Now an advisor to the Future Cricket Academy of the Rajasthan Cricket Association (RCA), Chappell said that he, along with bio-mechanist Ian Frazar, would be delighted to play a hand in India becoming a global cricketing power.
"India is the financial epicentre of cricket. I want it to be the epicentre on the field," Chappell said in his first interaction with the media since leaving the country after completion of his two-year eventful tenure as national coach in March.
Chappell was speaking, as passionately as ever, on the occasion of the launch of the academy as well the search programme devised by the London-based Emerging Media, a television media development company.
The former Australia captain said that his endeavour would be to mould the trainees into flexible and mentally strong players who could go on and play high grades of competitive game - and eventually play for India.
"My aim would be to make the players mentally strong and go beyond fear. Fear has no place in the game. They also have to be accountable, for themselves and for the team," he said, sitting along side his comrade-in-arms Frazer.
"Players need to be entertainers as much as cricketers," he said, referring to the Twenty20 format of the game.

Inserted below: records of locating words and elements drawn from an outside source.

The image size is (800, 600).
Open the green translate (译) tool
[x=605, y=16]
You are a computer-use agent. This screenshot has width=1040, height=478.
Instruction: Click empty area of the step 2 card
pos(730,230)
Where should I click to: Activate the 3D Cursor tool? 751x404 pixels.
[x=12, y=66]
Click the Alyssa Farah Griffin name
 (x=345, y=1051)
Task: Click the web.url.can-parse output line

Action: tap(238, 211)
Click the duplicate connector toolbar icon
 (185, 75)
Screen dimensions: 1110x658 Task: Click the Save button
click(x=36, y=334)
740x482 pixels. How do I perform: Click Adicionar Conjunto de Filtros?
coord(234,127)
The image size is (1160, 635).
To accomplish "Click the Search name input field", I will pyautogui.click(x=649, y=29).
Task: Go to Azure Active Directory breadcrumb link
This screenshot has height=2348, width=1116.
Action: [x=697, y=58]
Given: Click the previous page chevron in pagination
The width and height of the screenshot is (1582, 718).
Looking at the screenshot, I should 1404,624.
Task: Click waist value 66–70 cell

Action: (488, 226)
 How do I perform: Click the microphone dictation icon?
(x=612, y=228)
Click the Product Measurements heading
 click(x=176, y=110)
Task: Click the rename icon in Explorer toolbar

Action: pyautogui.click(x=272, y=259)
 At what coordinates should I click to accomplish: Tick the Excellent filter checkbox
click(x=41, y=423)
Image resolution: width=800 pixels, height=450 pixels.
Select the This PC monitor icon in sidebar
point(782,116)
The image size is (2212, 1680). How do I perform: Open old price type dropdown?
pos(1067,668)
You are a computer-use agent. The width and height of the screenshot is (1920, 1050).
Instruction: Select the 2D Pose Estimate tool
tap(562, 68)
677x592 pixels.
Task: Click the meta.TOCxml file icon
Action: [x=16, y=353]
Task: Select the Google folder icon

He said in future players would have to be more flexible to adjust to the three formats - Tests, one-dayers and Twenty20.
Chappell would train the teenaged boys - picked from 16 cities by two unnamed former players - for six weeks at the academy at the Sawai Man Singh Stadium.
The talent hunt, for which online registration started on www.cricketstar.tv Saturday, will also be aired in 16 episodes on TV.
Unlike chairman of Indian selection committee Dilip Vengsarkar, Chappell feels there is no dearth of talent in the country.
"We believe talent is not an issue in India, even athleticism is not an issue," he said, giving the example of the competent soldiers who form the Indian Army.
Comparing the present "exciting" era of the game to Kerry Packer's World Series Cricket (WSC) of the 1970s in Australia, Chappell, who also played in that breakaway series, said that it would take three years for the fruits of the academy to bear.
"It will not be an overly long process. In three years you will see players coming through the academy," he said.
Among the facilities created at the academy is an obstacles course, on the lines of military or police training. The trainees will be trained to do rope climbing, net climbing and pit clearing amongst other hurdles to make them physically tough.
Chappell, however, declined to answer any controversial questions, even the one involving the one on Sachin Tendulkar's recent scores in 90s.
"It's a minor hiccup in his progress," he said.